英文题名：Ultra-large-scale Custer Linux Sstem Design and Implementation Based on KUSU
作者：王维高
论文级别：硕士
学科专业名称：计算机技术
中文关键词：集群 ; 超大规模 ; 高可靠性 ; 高可用性
英文关键词：Cluster ; Ultra-large-scaler ; High-reliability ; High-availability
学位年度：2011
导师：吴江
学科代码：081202
学位授予单位：西北大学

摘要

随着计算机技术进入高速的网络时代,网络业务量、数据流量和计算强度的爆炸性增长,单一的服务器已经难以满足高性能计算的要求。而大型机由于非常昂贵的价格,同时由于硬件和系统软件的专用性,软硬件系统的维护费用也非常高,致使一般的企业无能力购买。集群是利用许多普通的PC机以某种拓扑结构组织起来,成为一个具有高性能计算能力的服务器。而对于超大规模集群的搭建耗时和难以管理成为企业使用集群的瓶颈。

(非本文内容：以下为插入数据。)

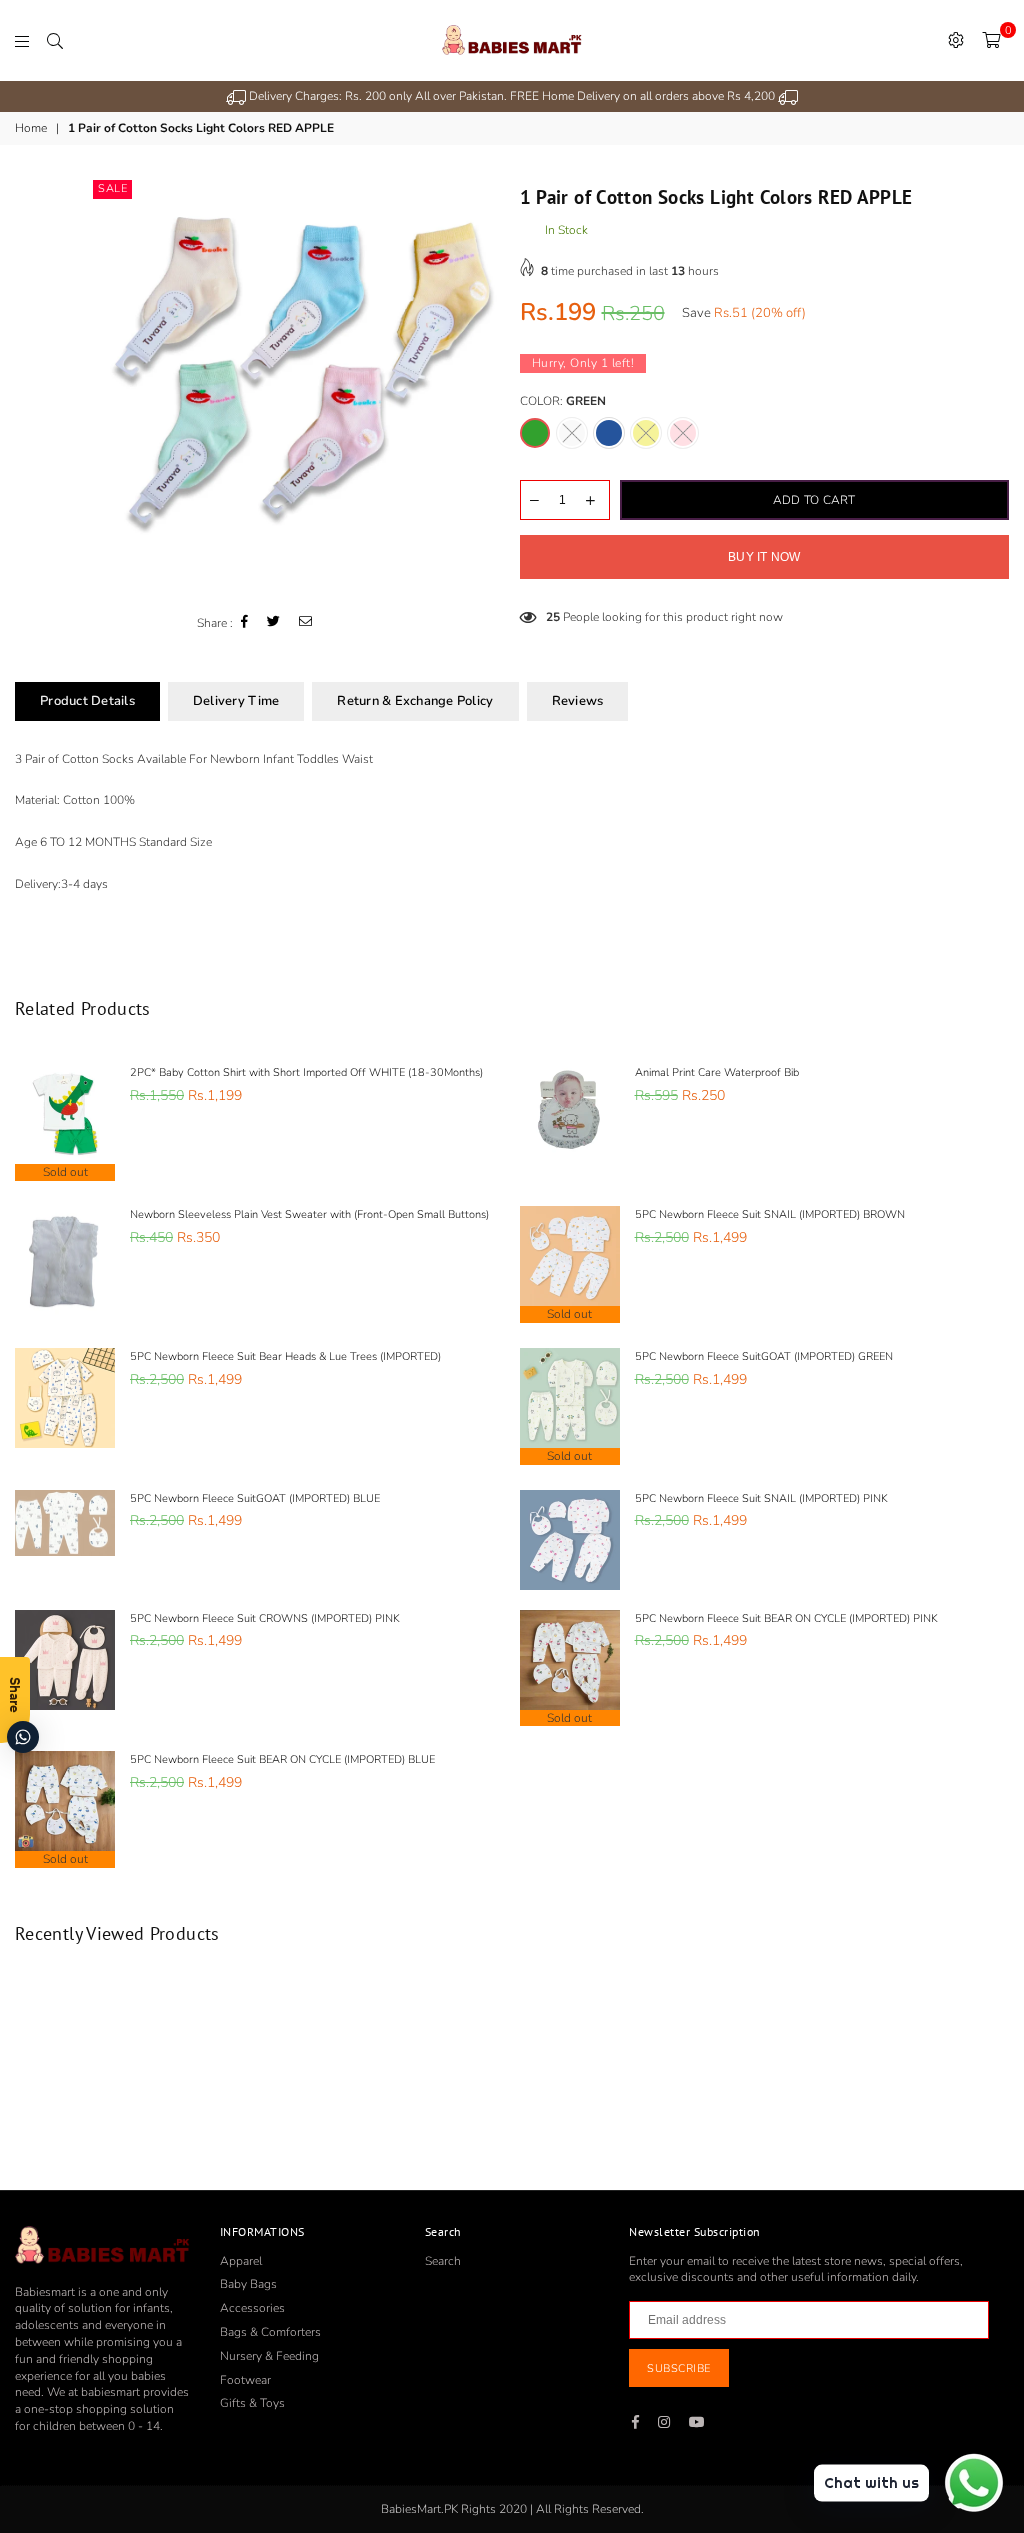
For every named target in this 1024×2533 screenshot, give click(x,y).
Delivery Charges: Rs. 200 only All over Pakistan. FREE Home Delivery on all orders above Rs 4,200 (512, 96)
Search (443, 2261)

     本文研究的内容是优化KUSU,从而满足KUSU的用户富士通公司在云计算时代对超大规模集群的快速搭建、容易管理、高可用性和高可靠性的需求,主要完成的工作包括：
     1)系统架构优化。以减轻超大规模集群中主节点的承载能力为目标,采用树的思想提出分层结构对KUSU的系统架构进行优化。

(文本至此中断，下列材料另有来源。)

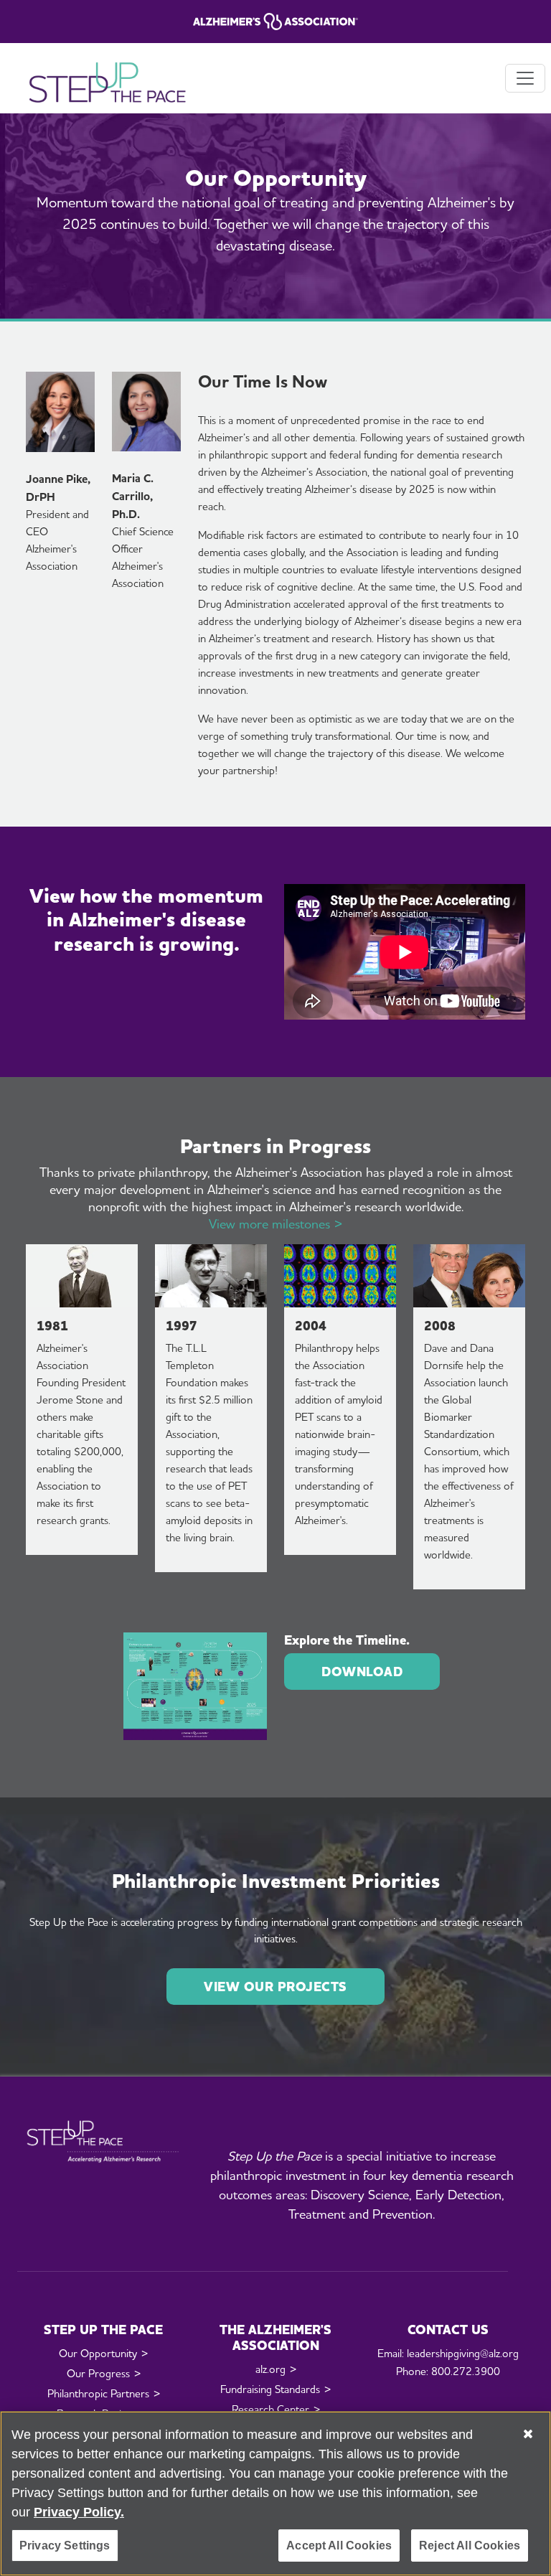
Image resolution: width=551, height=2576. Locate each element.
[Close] (528, 2434)
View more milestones (269, 1223)
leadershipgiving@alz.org (463, 2353)
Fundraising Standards (270, 2389)
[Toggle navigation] (525, 78)
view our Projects (275, 1986)
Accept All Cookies (339, 2545)
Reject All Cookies (469, 2545)
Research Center (270, 2409)
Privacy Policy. (79, 2512)
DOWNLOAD (361, 1671)
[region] (275, 2493)
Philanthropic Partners (98, 2393)
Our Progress (98, 2373)
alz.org (270, 2369)
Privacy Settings (64, 2545)
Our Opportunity (98, 2353)
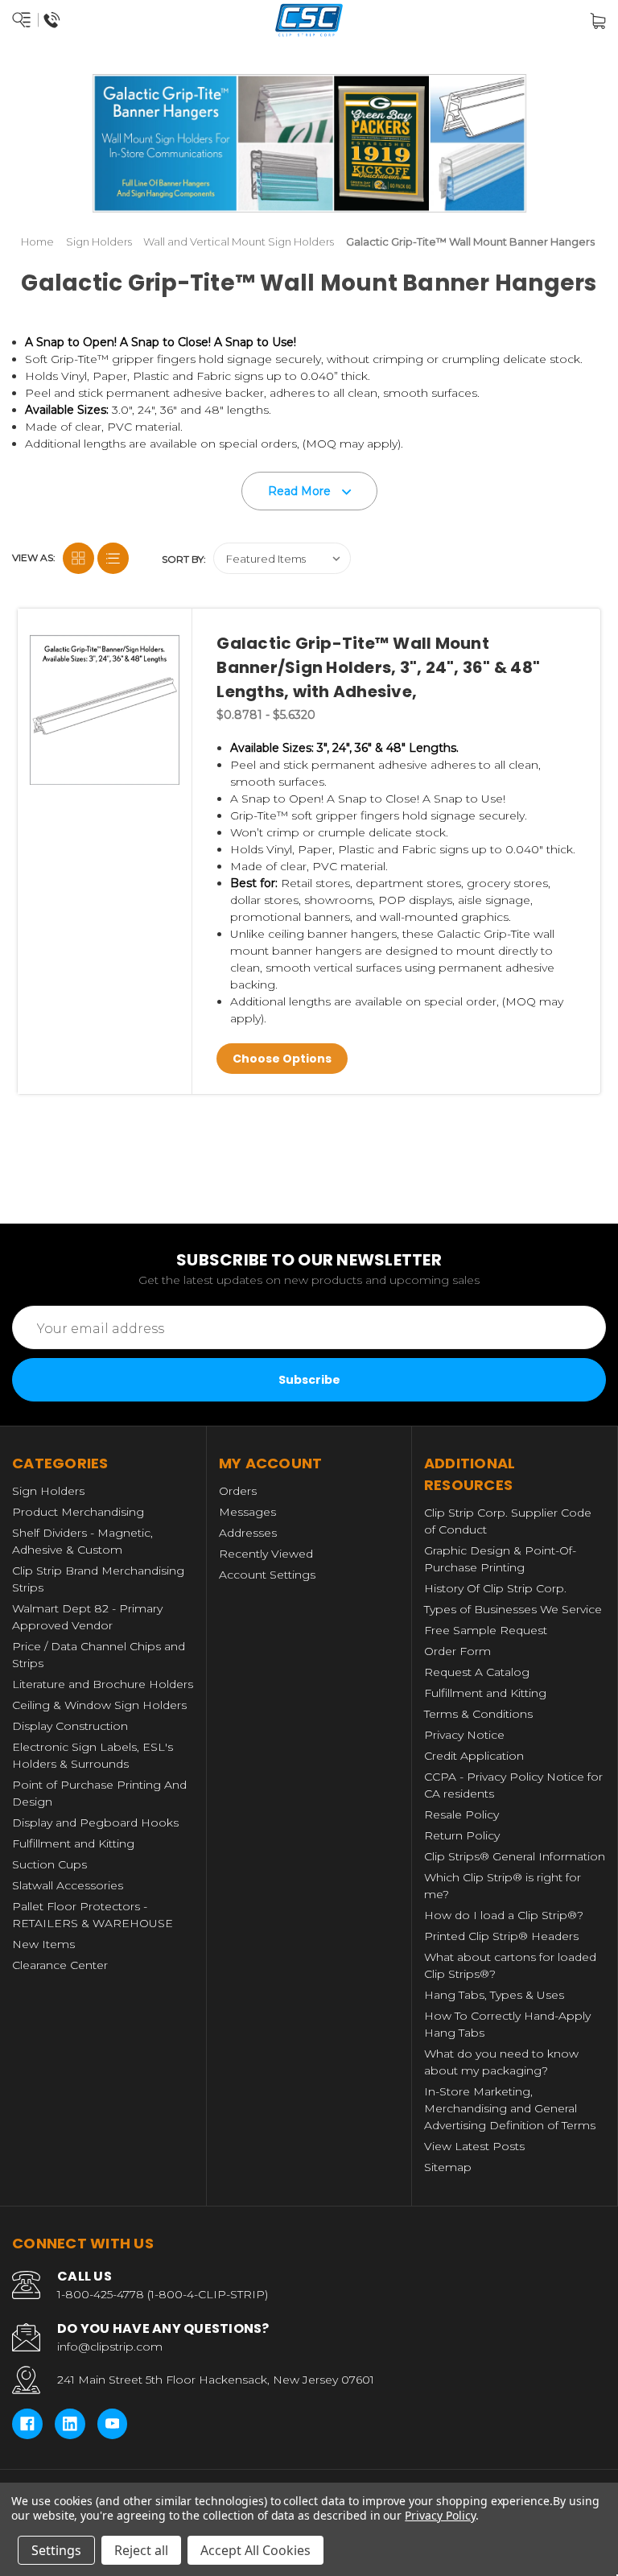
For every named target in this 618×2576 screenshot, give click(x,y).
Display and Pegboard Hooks (95, 1822)
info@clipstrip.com (110, 2346)
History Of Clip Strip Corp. (495, 1588)
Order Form (457, 1651)
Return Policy (462, 1835)
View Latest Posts (474, 2146)
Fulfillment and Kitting (73, 1843)
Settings (56, 2550)
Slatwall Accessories (67, 1885)
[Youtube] (112, 2424)
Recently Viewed (266, 1553)
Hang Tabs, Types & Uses (494, 1995)
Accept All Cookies (255, 2550)
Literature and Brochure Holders (102, 1684)
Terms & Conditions (478, 1714)
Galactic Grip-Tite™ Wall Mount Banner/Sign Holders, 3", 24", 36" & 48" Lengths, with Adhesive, (378, 667)
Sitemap (448, 2167)
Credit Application (474, 1755)
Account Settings (267, 1574)
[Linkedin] (70, 2424)
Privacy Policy (440, 2515)
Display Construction (70, 1726)
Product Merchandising (78, 1512)
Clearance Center (60, 1965)
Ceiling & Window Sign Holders (99, 1705)
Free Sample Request (485, 1630)
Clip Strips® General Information (514, 1856)
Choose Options (282, 1059)
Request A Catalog (476, 1672)
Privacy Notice (464, 1735)
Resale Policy (461, 1814)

     2)高可用性集群的研究。对于超大规模的集群处理一些关键业务时,要求集群不间断的处理作业,为了防止主节点停机导致集群的崩溃,本文采用高可用性集群的基础技术——心跳机制,实现Linux集群的高可用性。利用postgresql9.0的流式复制解决由KUSU搭建的超大规模集群主备节点之间的数据同步。从而解决超大规模集群的高可用性。
     3)高可靠性集群的研究。超大规模集群节点之间的通信和数据传输对网络的依赖性很大,网络的畅通是高可靠性集群的保障,本文采用Linux网卡绑定的方法,把多个网卡结构组合成一个逻辑’'bonded"接口,从而防止了集群节点之间的通信故障,提高了集群节点之间的数据传输。设置bond的工作模式为0,实现数据传输的负载均衡。从而实现高可靠性集群。

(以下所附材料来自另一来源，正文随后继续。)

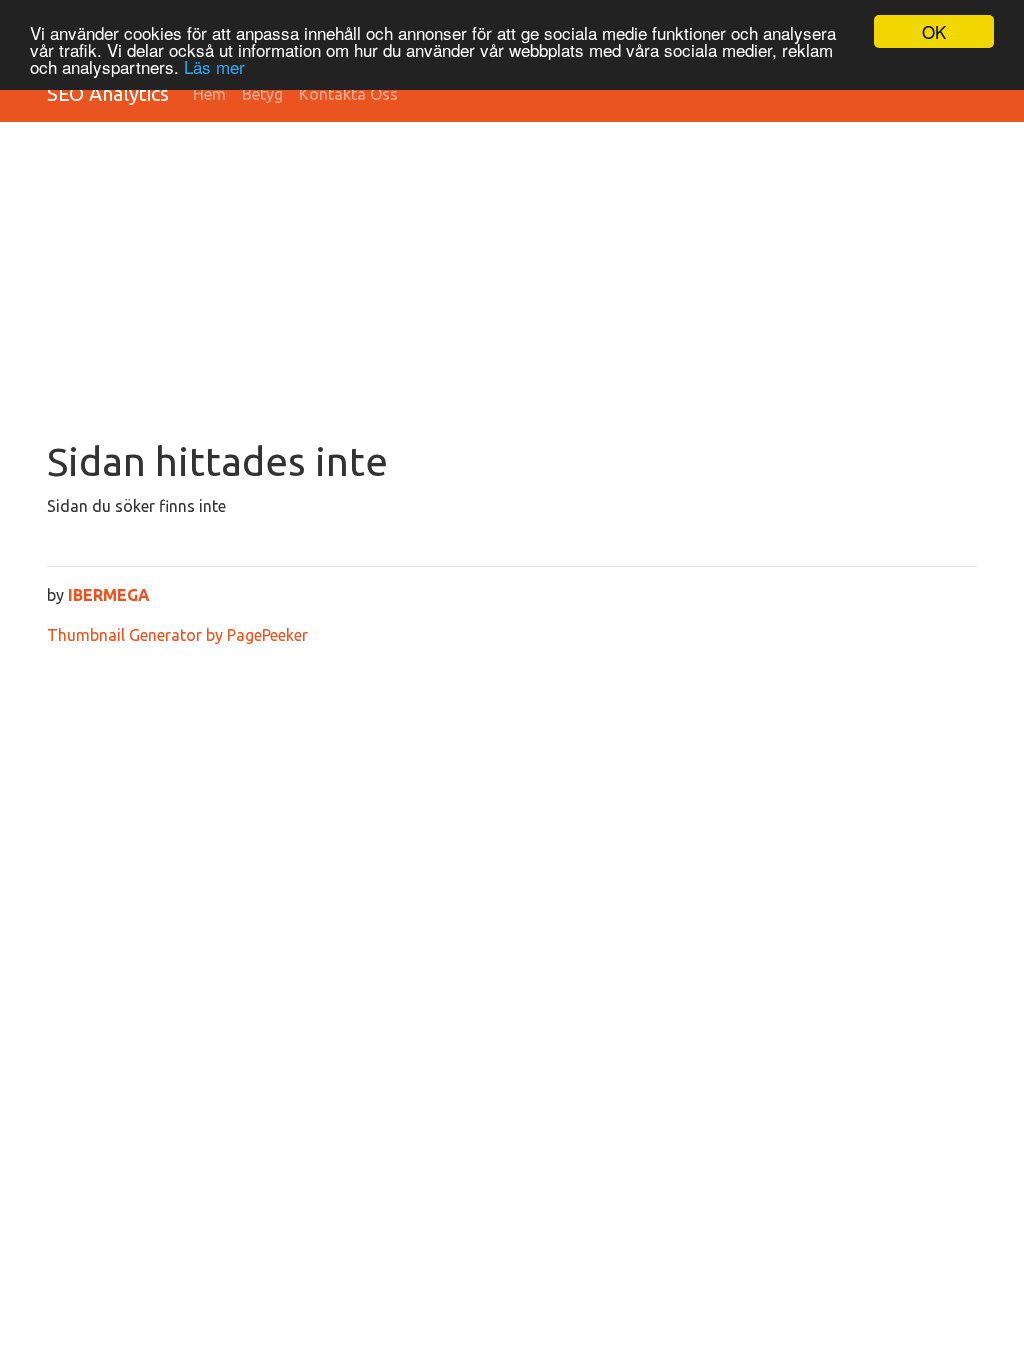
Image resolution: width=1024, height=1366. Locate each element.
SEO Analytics (108, 93)
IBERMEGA (109, 595)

     4)集群的实现。文章最后给出了如何使用KUSU部署集群,展现了一个超大规模集群的原型,并给出了对超大规模集群的实验数据和用户在真实环境下的实验数据。
     本文的研究是建立在自动化搭建集群——KUSU的基础之上,首先对小型集群的架构优化,从而适应与大规模集群,其次从高可用性和高可靠性集群等方面研究以到达集群的稳定性,使其能满足企业对大规模集群的需求。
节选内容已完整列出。